CEO Essentials,  Impact,  Leadership

The Most Important Thing

Successful startups focus on the most important thing: building a real and successful business.

Sometimes, startups’ mystique obscures the fundamental truth that success as a startup is really about building a successful business.  And successful businesses are built from fundamentals like real unmet customer needs, great solutions to those needs embodied in products that are designed, manufactured, priced, marketed, and sold effectively, and ongoing customer relationships that serve the customers well. One way to determine if these problems have been addressed successfully is to check out the classic financial measurements of revenue, growth, and profitability.

What is ancillary are the things that are tangential to the core elements listed above. While there is some relationship, these things are more like symptoms or consequences of the core. For example:

  • The number of views of a marketing piece may or may not be related to getting views from the target customers who are ready to act and respond to the appeal. Many views by those who are not the right people or are not ready to buy are just that many views, with no tangible benefit to the business.

  • Winning multiple business plan competitions may or may not be related to actually getting the funding needed to build a high-potential business.
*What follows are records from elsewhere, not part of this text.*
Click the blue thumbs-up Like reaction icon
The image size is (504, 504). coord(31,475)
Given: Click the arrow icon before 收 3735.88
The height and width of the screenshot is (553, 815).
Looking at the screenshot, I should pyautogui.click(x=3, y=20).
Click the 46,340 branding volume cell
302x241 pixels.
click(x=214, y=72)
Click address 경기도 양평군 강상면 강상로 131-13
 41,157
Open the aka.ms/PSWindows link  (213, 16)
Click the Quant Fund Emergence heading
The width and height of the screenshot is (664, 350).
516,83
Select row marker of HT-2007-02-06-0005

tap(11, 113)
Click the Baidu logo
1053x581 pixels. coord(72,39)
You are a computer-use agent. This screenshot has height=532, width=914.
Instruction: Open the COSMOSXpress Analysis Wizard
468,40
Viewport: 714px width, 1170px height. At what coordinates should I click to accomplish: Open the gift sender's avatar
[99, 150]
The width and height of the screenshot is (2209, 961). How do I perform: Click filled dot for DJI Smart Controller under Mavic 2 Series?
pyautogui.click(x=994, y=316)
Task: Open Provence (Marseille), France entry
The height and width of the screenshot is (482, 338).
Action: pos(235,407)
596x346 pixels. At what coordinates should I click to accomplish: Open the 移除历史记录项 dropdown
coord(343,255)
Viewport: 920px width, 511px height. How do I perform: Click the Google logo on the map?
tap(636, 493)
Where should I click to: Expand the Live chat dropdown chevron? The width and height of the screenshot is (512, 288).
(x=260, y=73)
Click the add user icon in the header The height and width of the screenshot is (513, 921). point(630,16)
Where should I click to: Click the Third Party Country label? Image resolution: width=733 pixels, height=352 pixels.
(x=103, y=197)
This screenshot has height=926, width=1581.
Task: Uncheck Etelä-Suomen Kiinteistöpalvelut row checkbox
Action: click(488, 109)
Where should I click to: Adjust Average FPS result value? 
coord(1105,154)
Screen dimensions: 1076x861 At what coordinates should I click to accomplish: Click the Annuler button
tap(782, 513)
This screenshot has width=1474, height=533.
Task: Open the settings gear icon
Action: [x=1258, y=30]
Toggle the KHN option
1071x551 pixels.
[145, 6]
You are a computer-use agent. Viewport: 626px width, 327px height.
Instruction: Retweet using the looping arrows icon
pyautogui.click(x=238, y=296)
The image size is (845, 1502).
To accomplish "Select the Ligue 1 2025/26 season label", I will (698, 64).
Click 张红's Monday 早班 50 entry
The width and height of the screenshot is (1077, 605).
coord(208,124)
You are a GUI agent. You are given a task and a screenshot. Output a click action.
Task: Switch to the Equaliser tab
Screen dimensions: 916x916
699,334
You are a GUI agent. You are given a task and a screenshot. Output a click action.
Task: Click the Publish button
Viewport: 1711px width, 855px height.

Often, elements that are attractive to business plan competition judges are related to how easy it is to comprehend the business concept in just a few minutes and the plausibility of the proposed solution. Often the really innovative and disruptive opportunities require more digging and investigation to understand and do not lend themselves to pitch competitions. While I am not saying that business plan competition winners cannot be successful, I am saying that winning pitch competitions is ancillary to the real goal of building real businesses.

  • Startups that focus on building an “environment” that is “super fun” with ping pong tables, catered food, and bean bag chairs as recruitment tools are often focused on the wrong things in trying to attract and retain the talent they need. Solving a juicy, challenging problem that can change the world attracts those who want to work hard to make a difference in people’s lives. ‘A players’ are excited to collaborate with other ‘A players’ to do something truly innovative and impactful. Those who need the trappings of an over-the-top startup are not necessarily focused on the right things.

  • Networking endlessly with potential VCs may or may not (emphasis on the not!) be the key to getting sufficiently funded to realize the startup’s dream. Often doing a superb job on the essentials will result in investors pursuing the startup, so make sure you put enough energy into building and executing a differentiated business strategy well. This is not to say that fundraising does not involve a tremendous amount of work and that you will talk to many potential investors along the way.  Just do not think that the goal is closing the big round.  The big round is a means to an end – and the end is building a fast-growing business that is tracking to make a significant impact in its corner of the world.   

Not surprisingly, the list of essentials at the beginning of this blog are often the things that smart investors are focused on, smart startup teams are relentless about, and smart advisors are highlighting. If you focus on the essentials, many of the tangential things will take care of themselves. If you focus on the ancillary stuff, you will likely drive your startup down the short road to failure.